[Collected data entries]
.....
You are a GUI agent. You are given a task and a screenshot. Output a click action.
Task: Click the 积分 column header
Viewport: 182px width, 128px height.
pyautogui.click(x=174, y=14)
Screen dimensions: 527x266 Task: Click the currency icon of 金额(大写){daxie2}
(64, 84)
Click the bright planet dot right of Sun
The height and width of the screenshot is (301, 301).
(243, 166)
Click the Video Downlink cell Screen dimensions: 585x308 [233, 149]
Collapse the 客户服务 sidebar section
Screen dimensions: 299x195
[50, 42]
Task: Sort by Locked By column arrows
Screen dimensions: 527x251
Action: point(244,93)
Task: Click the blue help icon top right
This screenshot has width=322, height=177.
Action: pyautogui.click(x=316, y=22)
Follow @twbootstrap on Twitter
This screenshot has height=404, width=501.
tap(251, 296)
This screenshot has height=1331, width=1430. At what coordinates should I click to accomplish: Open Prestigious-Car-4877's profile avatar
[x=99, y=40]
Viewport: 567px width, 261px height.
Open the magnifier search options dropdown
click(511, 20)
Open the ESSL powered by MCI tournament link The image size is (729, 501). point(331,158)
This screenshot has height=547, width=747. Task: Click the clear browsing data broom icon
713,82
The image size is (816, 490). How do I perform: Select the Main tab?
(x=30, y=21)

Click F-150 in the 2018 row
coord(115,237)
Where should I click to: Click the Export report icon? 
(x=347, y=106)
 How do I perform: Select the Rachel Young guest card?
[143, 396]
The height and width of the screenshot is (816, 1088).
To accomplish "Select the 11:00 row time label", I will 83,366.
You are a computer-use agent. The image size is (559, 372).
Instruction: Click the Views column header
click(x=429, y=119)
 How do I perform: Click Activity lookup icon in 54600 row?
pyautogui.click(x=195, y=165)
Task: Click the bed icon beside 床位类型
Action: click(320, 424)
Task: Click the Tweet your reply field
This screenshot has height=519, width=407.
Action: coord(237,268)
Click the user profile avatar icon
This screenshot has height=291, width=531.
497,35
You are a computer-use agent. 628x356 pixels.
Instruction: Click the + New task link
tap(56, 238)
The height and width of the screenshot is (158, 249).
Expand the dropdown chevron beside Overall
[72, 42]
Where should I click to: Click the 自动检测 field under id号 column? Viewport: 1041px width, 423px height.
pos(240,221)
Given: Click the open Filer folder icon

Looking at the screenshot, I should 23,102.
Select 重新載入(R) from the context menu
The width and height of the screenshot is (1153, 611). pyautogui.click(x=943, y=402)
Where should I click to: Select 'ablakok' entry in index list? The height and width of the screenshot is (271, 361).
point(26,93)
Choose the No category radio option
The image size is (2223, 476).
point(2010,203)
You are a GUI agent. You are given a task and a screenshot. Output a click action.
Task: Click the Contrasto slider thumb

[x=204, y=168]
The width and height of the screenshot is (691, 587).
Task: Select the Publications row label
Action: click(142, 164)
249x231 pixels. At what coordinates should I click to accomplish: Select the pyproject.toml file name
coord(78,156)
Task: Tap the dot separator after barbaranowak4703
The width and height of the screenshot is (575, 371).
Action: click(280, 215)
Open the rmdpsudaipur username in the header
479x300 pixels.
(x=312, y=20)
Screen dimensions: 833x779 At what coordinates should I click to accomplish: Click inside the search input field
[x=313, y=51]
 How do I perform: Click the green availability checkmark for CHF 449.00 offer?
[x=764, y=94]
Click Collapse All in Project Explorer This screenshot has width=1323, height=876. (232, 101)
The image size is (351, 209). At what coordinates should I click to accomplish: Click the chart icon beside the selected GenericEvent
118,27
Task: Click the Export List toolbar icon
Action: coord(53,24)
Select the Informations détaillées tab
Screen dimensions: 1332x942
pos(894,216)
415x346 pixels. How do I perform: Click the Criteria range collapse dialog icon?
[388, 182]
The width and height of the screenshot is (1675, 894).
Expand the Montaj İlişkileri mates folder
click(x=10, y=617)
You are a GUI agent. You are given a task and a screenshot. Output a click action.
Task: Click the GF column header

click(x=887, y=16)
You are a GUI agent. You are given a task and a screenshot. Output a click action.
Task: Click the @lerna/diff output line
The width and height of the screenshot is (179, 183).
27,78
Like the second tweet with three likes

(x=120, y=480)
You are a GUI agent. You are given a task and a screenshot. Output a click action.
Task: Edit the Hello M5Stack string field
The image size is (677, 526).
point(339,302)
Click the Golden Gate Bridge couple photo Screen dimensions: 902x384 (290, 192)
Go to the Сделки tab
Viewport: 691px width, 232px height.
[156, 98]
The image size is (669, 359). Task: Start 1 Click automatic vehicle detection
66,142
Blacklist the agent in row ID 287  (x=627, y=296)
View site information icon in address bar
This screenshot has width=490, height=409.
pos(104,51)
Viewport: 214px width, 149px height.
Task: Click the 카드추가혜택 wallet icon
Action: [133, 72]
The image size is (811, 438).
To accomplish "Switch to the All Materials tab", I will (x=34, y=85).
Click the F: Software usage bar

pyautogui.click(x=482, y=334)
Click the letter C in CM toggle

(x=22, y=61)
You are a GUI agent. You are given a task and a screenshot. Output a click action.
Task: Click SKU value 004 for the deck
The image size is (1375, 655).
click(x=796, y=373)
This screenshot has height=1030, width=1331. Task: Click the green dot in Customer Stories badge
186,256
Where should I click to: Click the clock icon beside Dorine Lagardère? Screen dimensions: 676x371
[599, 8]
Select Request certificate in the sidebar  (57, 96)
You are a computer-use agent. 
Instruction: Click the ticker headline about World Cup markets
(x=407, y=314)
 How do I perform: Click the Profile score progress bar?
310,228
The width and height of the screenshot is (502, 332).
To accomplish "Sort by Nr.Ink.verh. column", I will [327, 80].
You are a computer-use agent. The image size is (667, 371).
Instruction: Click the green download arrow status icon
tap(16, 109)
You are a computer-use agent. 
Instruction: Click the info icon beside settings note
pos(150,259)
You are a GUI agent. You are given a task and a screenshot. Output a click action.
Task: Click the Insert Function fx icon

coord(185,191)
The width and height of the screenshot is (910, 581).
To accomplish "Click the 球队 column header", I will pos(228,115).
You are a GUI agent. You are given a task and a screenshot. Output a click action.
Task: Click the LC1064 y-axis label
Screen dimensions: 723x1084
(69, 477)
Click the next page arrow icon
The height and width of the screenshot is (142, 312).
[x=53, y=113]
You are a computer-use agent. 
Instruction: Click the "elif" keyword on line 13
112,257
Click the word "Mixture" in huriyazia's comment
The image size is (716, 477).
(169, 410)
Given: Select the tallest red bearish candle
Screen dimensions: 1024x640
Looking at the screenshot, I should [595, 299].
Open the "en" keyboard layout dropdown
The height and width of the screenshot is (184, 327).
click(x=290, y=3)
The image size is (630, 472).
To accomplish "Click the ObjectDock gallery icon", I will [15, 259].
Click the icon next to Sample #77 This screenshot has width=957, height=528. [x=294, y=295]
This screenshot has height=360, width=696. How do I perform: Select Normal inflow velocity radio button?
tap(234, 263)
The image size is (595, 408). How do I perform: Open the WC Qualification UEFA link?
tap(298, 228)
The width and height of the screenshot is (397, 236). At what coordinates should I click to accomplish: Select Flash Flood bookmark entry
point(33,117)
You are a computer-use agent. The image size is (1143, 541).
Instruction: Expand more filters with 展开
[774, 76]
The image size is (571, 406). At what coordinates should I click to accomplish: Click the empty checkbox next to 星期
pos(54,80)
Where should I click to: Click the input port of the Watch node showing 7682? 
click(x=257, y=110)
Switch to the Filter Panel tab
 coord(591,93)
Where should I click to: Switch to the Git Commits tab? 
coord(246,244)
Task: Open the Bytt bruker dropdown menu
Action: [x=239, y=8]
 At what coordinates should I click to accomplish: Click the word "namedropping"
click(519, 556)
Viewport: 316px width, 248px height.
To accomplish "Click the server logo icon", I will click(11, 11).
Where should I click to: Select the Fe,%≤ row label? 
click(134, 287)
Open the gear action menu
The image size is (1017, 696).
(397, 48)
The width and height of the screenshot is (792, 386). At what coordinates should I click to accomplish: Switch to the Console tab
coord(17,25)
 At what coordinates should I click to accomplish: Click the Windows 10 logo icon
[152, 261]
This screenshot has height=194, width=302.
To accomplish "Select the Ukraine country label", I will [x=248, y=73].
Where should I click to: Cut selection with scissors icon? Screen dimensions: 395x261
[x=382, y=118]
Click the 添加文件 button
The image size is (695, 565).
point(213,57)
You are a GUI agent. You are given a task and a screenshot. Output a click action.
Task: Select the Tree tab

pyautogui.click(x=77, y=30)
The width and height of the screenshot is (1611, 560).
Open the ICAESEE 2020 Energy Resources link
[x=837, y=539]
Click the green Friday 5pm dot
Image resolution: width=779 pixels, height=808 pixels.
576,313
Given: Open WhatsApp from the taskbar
.....
**Exercise goal:** Among the lines above, which ones hold the string "will"? Show them.

**Output for this task:**
To accomplish "Select the 11:00 row time label", I will 83,366.
To accomplish "Switch to the All Materials tab", I will (x=34, y=85).
To accomplish "Sort by Nr.Ink.verh. column", I will [327, 80].
To accomplish "Click the 球队 column header", I will pos(228,115).
To accomplish "Click the ObjectDock gallery icon", I will [15, 259].
To accomplish "Click the server logo icon", I will click(11, 11).
To accomplish "Select the Ukraine country label", I will [x=248, y=73].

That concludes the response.